MR. JUSTICE REHNQUIST, dissenting.


Unlike the Court, I am not persuaded that petitioner's complaint states a claim under the First Amendment, or that if the opinion of the Court of Appeals is vacated the trial court must necessarily conduct a trial upon the complaint.[1]

Under the First Amendment, of course, Texas may neither "establish a religion" nor may it "impair the free exercise" thereof. Petitioner alleges that voluntary services are made available at prison facilities so that Protestants, Catholics, and Jews may attend church services of their choice. None of our prior holdings [p324] indicates that such a program on the part of prison officials amounts to the establishment of a religion.
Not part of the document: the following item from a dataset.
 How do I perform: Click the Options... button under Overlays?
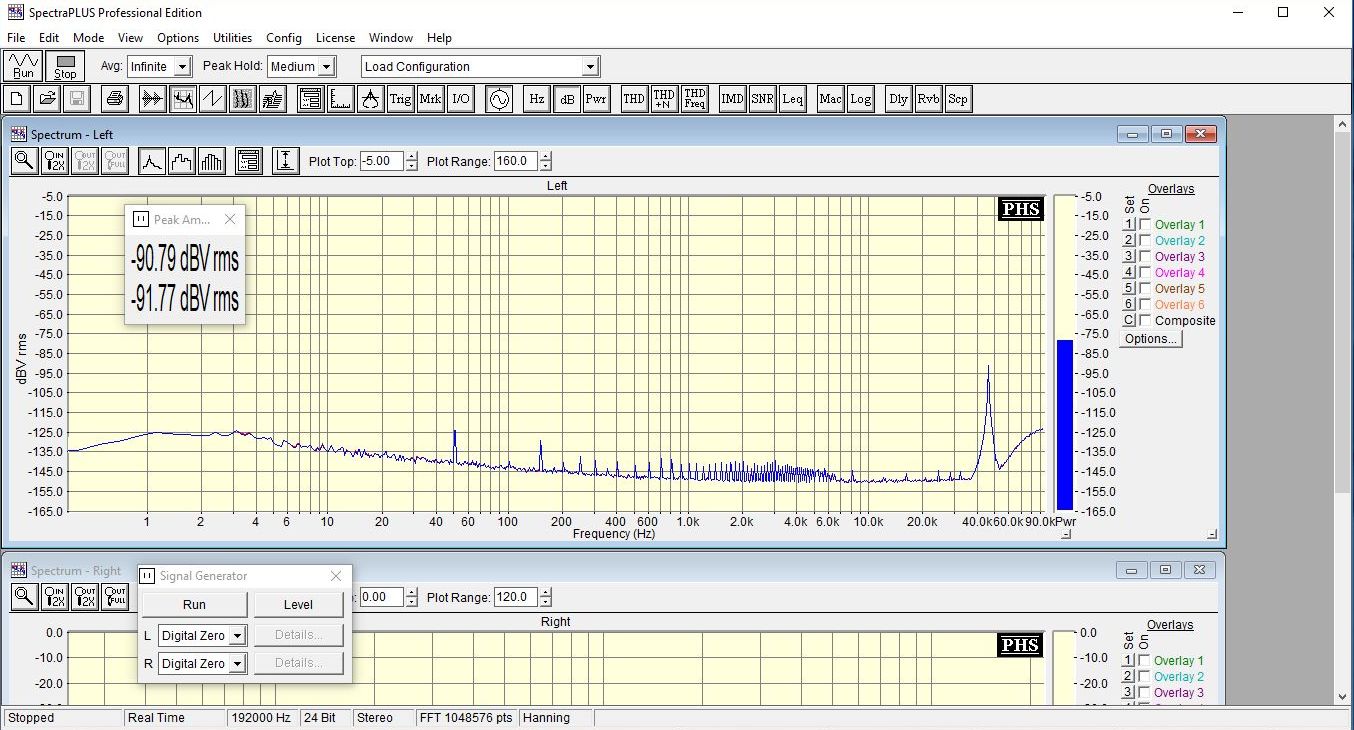[x=1150, y=339]
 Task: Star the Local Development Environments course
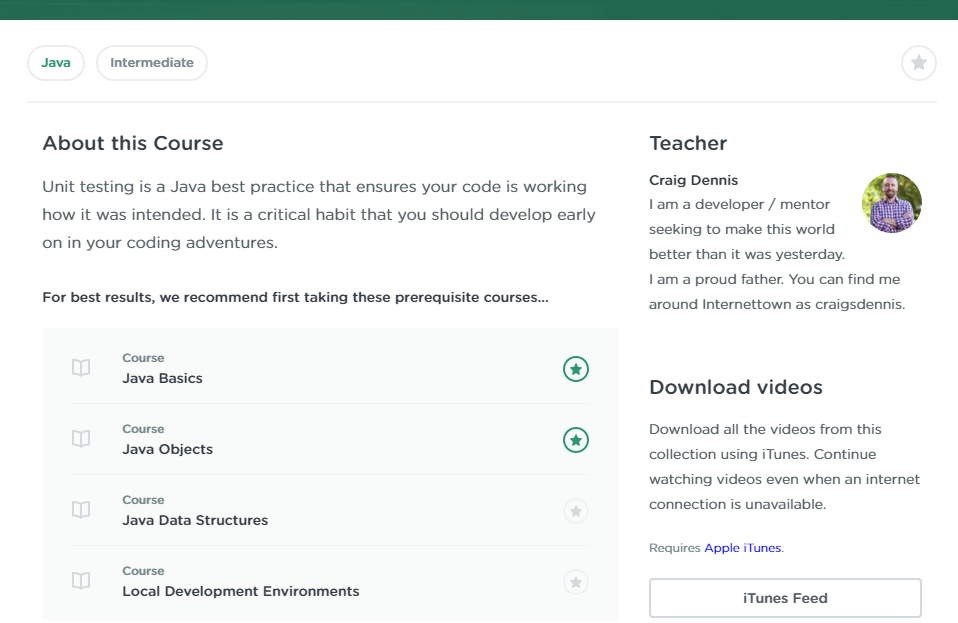click(x=575, y=582)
Petitioner is a prisoner serving 15 years for robbery in a Texas penitentiary. He is understandably not as free to practice his religion as if he were outside the prison walls. But there is no intimation in his pleadings that he is being punished for his religious views, as was the case in Cooper v. Pate, 378 U.S. 546 (1964), where a prisoner was denied the receipt of mail about his religion. Cooper presented no question of interference with prison administration of the type that would be involved here in retaining chaplains, scheduling the use of prison facilities, and timing the activities of various prisoners.

None of our holdings under the First Amendment requires that, in addition to being allowed freedom of religious belief, prisoners be allowed freely to evangelize their views among other prisoners. There is no indication in prisoner's complaint that the prison officials have dealt more strictly with his efforts to convert other convicts to Buddhism than with efforts of communicants of other faiths to make similar conversions.

By reason of his status, petitioner is obviously limited in the extent to which he may practice his religion. He is assuredly not free to attend the church of his choice outside the prison walls. But the fact that the Texas prison system offers no Buddhist services at this particular prison does not, under the circumstances pleaded in his complaint, demonstrate that his religious freedom is being impaired. Presumably prison officials are not obligated to provide facilities for any particular denominational services within a prison, although once they undertake to provide them for some they must make only such reasonable distinctions as may survive analysis under the Equal Protection Clause.

[p325] What petitioner's basic claim amounts to is that because prison facilities are provided for denominational services for religions with more numerous followers, the failure to provide prison facilities for Buddhist services amounts to a denial of the equal protection of the laws. There is no indication from petitioner's complaint how many practicing Buddhists there are in the particular prison facility in which he is incarcerated, nor is there any indication of the demand upon available facilities for other prisoner activities. Neither the decisions of this Court after full argument, nor those summarily reversing the dismissal of a prisoner's civil rights complaint[2] have ever given full consideration to the proper balance to be struck between prisoners' rights and the extensive administrative discretion that must rest with correction officials. I would apply the rule of deference to administrative discretion that has been overwhelmingly accepted in the courts of appeals.[3] Failing that, I would at least hear argument as to what rule should govern.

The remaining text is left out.